> _Task description_
For the entries below, say how many lines hold the word "Luxury", with the number as the only reply.

[Stored items]
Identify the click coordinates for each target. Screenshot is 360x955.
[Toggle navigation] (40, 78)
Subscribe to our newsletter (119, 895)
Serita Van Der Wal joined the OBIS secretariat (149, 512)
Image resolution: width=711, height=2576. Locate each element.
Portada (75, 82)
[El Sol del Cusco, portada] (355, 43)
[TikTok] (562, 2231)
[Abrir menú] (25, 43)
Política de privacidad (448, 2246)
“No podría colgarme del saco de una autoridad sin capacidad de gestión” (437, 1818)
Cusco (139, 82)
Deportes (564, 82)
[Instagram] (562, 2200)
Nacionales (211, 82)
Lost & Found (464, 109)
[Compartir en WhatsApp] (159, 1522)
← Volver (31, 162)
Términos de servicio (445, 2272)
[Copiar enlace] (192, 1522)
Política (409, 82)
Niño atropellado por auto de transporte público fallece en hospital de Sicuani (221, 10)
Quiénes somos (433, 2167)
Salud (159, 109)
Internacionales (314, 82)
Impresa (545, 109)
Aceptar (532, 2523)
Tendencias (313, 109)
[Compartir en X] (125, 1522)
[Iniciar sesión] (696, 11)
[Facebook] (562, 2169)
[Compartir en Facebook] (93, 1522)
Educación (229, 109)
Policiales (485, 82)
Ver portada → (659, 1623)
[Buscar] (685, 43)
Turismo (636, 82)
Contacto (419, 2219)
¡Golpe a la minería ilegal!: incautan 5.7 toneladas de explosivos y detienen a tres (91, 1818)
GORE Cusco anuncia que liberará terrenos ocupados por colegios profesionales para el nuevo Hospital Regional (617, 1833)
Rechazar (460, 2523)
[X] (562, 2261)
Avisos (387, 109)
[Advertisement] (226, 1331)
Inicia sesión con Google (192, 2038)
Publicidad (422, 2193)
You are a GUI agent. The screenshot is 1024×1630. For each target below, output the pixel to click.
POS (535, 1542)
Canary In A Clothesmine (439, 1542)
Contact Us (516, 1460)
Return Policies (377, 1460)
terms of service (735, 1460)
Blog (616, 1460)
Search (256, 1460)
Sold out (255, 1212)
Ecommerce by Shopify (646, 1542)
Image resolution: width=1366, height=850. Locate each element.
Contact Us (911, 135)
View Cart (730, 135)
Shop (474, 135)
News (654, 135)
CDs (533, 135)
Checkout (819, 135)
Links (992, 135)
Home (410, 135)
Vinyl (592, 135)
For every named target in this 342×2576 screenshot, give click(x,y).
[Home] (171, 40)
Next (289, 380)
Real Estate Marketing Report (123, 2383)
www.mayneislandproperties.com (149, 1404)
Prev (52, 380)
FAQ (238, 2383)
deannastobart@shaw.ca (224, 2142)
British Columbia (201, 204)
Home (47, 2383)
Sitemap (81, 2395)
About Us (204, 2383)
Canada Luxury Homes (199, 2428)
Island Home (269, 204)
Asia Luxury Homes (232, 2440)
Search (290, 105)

> _Task output_
2